The YouTube Body Experiments Pushing Creators to the Edge | Be Korea-savvy

The YouTube Body Experiments Pushing Creators to the Edge


YouTubers attempting a 100-hour no-sleep challenge (Image sources: YouTube channels “Go Jaeyoung” (@고재영), “Dambi” (@담비), “OneD1a” (@OneD1a), and “Utchamman” (@웃참맨-d1o), video captures).

YouTubers attempting a 100-hour no-sleep challenge (Image sources: YouTube channels “Go Jaeyoung” (@고재영), “Dambi” (@담비), “OneD1a” (@OneD1a), and “Utchamman” (@웃참맨-d1o), video captures).

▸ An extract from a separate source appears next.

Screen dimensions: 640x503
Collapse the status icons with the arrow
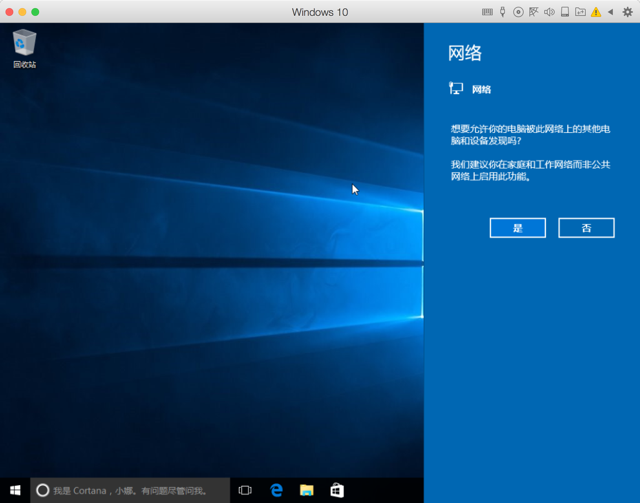pyautogui.click(x=611, y=12)
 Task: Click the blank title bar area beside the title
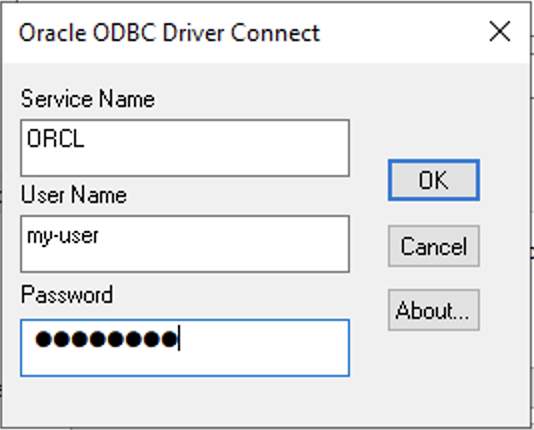click(402, 32)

The Algorithm Made Them Do It

SEOUL, Oct. 28 (Korea Bizwire) — In South Korea, YouTube creators are testing the limits of their own bodies in pursuit of clicks. The trends are familiar: the more extreme, the better. The less medically sound, the more likely it is to go viral.

One popular creator with more than a million subscribers posted a challenge this year titled “30 Eggs a Day for Seven Days.” It racked up nearly four million views. He ended the week with stomach pain, headaches and a modest drop in weight.

Another channel documented a week of eating nothing but instant noodles. Viewers argued in the comments about whether such a stunt even counts as a “challenge.”

These experiments trace their lineage to “Super Size Me,” the 2004 documentary that chronicled the toll of 30 days of McDonald’s meals. But today’s versions rarely aim for critique or social impact. They simply chase sensation.

Popular titles promise to reveal “What Happens If You Eat Nothing for 20 Days,” or “What Happens When You Don’t Sleep for 100 Hours.” One such fasting video was removed after the creator suffered dizziness and hives and gave up after 15 days. The sleeplessness stunt drew millions of views and a wave of imitators.

A video documenting a challenge to eat nothing for 20 days (Image source: YouTube channel “Dongwoo’s Time” (@dongwootime), screen capture)

A video documenting a challenge to eat nothing for 20 days (Image source: YouTube channel “Dongwoo’s Time” (@dongwootime), screen capture)

Doctors warn these challenges can quickly move from spectacle to harm. Fasting rapidly strips muscle as the body burns through its energy stores. Extreme sleep deprivation destabilizes the nervous system and spikes blood pressure.

“There is no meaning in taking on a risk that only worsens the odds for your health,” said Yang Sung-kwan, a family medicine specialist. He argues that creators are sacrificing long-term well-being for a burst of short-term attention.

That attention is the point. As audiences become numb to shock, creators escalate. The cycle is structurally reinforced by recommendation algorithms that reward outrage and novelty. And with high engagement comes the next pressure: authenticity.

One YouTuber with 600,000 subscribers recently faced accusations of staging portions of his “survival” videos. His defense? It was just editing to enhance immersion.

The irony is that viewers often respond by trying to one-up the challenges in the comments. “I lived off ramen for two weeks — where’s my YouTube channel?” one wrote.

The entertainment economy continues to push deeper into people’s lungs and stomachs, their sleep patterns and blood chemistry. It is a race that cannot escalate forever. At some point, the influencers stop influencing and start endangering. As one commenter worried on a now-deleted starvation video: “Don’t follow this. Your heart might stop before the views come in.”